I’m surprised at how much I like the Vorta. I bet that, if the show was set in the 90’s instead of just being made in the 90’s, the Vorta would all be really into Jawbreaker. They look like they kind of have one foot in punk rock and the other in the drama club. This is impossible though, because The Buckets genetically engineered the Vorta to have no aesthetic sensibilities. They participate in Changling tyranny and are subject to it themselves, but in exchange they get to be powerful administrators. They don’t really need to justify any of it because they have also been programed to believe that The Changlings are gods. So no matter how many people they oppress, kill or torture, they think they are following the dictates of religion. So basically, we’re talking about your nearest, right wing Congressman. But I still liked the Vorta because they act and talk like movie Romans.

Iggy Pop is a great Vorta, which suprised me. I think that Iggy Pop is more of a cultural marker than anything. Nobody actually listens to his music, but he just seems to pop up a lot as a way of saying, “I’m hip!” He also makes for a great Vorta.
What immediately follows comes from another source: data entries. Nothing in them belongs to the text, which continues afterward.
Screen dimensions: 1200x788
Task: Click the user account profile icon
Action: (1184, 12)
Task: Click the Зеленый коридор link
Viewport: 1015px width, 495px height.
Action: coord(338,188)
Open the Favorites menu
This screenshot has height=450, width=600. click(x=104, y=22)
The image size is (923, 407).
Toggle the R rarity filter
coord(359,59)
If you watch TV shows in the new fashion, which is to say you download them and watch them in huge chunks, they tend to take over your thoughts. Like, the gas station had this ad for Coke and gas station hot dogs that said “made to go together.” I thought, “kind of like the Jem’Hadar and the Vorta… BP is the Dominion.” I imagine the Coke marketing machine is responsible for the ad, even though it’s not a very flattering pairing. You’d think that on the first day of advertising school the professor would say, “never associate your product with gas station hot dogs.”

The Jem’Hadar

Part of me relates to the Jem’Hadar and part of me envies them. The Jem’Hadar are just good enough at what they do to make a competitive effort but ultimately fail, as are most bad guys. This has me wondering: am I a bad guy? I do long for the extermination of life on earth… Anyway, what I envy is their singularity of purpose. Seemingly genetically engineered from the reptilian race of the Xindi, the Jem Hadar can completely sustain themselves with drugs, don’t need sleep and can use those drugs to propel themselves to great things, but they are also cripplingly addicted to that drug. On the show they call it Ketracel White, but to me that sounds a lot like Four Loko. Or cocaine, I suppose. To be honest with you, I’ve never tried Four Loko, but it sounds funnier than cocaine.
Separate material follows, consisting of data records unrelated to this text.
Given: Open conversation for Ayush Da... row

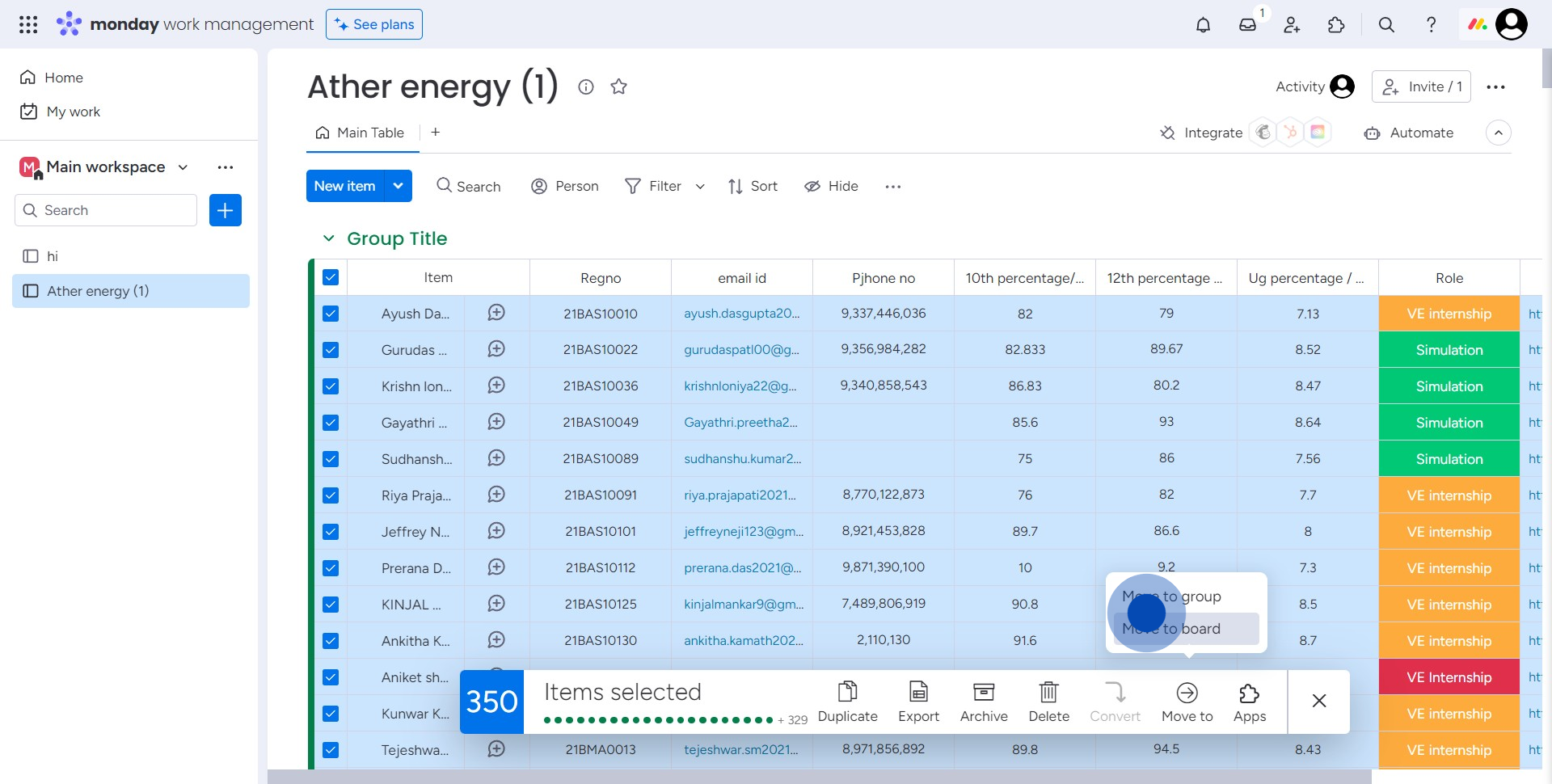Looking at the screenshot, I should pos(496,313).
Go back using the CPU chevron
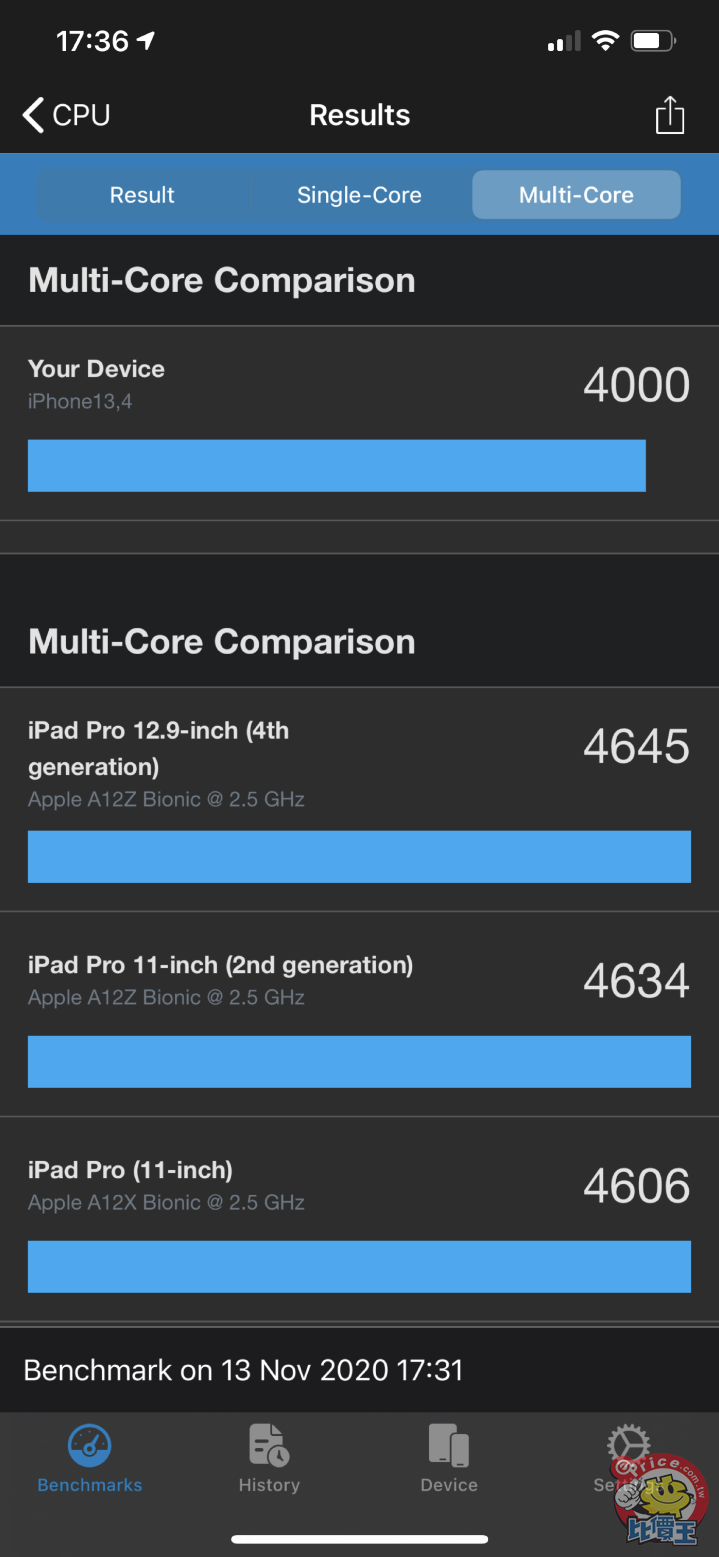Image resolution: width=719 pixels, height=1557 pixels. [66, 115]
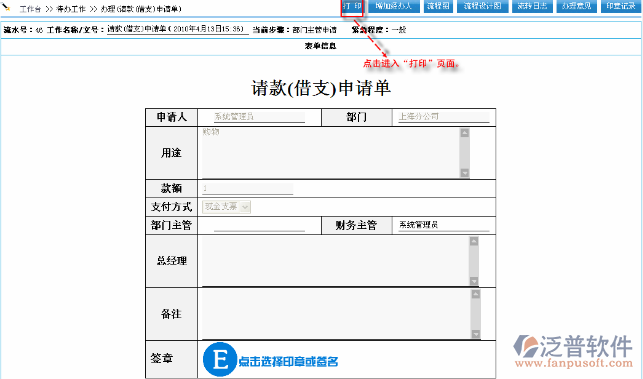643x379 pixels.
Task: Click the 待办工作 breadcrumb link
Action: tap(71, 9)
The Jem’Hadar live for only a few years and seem perfectly fine with their mortality because they have been engineered to be short term, fighting machines and to be content with it. That’s not really such a bad way to be. All they want is the glory of battle and they all get it. Like a lot of Trek characterizations, this seems to represent a glorification of the nerd, or at least the type of nerd who becomes a Trekie. Ridicule them all you want, but they have whittled their lives down to a single field of desire, which is readily satisfiable. It’s sort of a modified Budhism, wherin, rather than striving to be free of desire, you condition yourself to desire stuff that is easy to get. Is it pathetic for the Trekie to live a life that can be highlighted by getting an autograph and a hover hand photo with Jerri Ryan for $14 at some convention? You might say that. But what is your dream? To own a private jet or be a professional cage fighter or to sleep on top of a pile ladies with a lot of beautiful money? Well that shit is never going to happen. By eschewing desires that are… actually desireable, the Jem’Hadar and Trekies have set themselves up to win according to their terms, if nobody elses. And I really do think that’s less pathetic than the typical American, who could be 45 and working at Arby’s and will still be convinced that he will die a famous millionaire.

The Breen:

The Breen are just a race of Pirncess Leahs when she was disguised as a bounty hunter, and are sort of hangers on who side with The Dominion to be on the winning side, which is cool. I enjoyed them. According to wikipedia, some of them are werewolves if you count the novels. Phillip Roth or someone like that should do a Star Trek novel. Really, I think it would be an interesting enterprise. He’s already accomplished enough with his regular work. How many “another great book about his dick!” reviews does one man need?